The Hidden Musicians. Ruth Finnegan
The wondrous new technological devices for music-making and -listening and the opportunities of the web in one way make for striking changes in the musical environment. But at the same time much of what musicians exploit them for seems to be an extension of what they were doing already – for publicity, for recording and distributing their music, for experimenting, for listening and interchanging with others. Amidst all the changes, the pubs, schools, churches and homes still provide venues and occasions for music-making, and the rituals of urban living still give a meaning and a call for the services of local musicians.
When I was first contemplating this study of amateur music-making nearly thirty years ago – for it took far longer than I could ever have believed at the outset – my basic questions were essentially ethnographic.

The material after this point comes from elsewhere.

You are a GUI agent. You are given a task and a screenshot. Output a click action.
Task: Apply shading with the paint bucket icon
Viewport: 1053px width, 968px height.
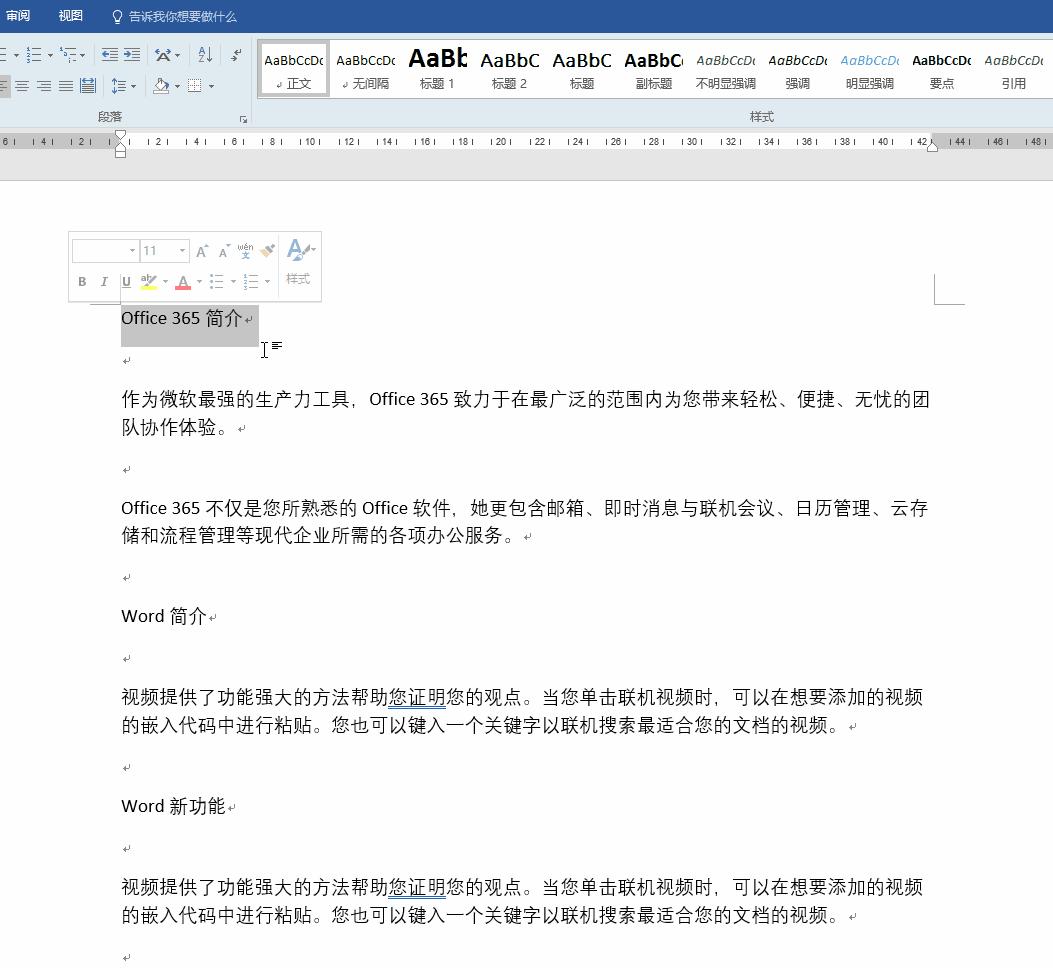click(x=162, y=86)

Rereading the material now reminds me of the queries I started out with, when I was eager simply just to discover what kinds of musicians and music-making operated in the town where I lived. Other questions soon emerged. Certainly individuals and their diverse preferences and commitments were central – but in the numerous music-making options in the town, were there also some systematic patterns and conventions? And how was it that the rich musical traditions that are taken to be a valued a part of English culture (and not just English I suspect) were actualised and sustained, and by whom? Did the practices at the local level accord with more generally held beliefs about music or about city life? Perhaps many of the answers will by now seem fairly obvious, but on several of those points I had some surprises at the time.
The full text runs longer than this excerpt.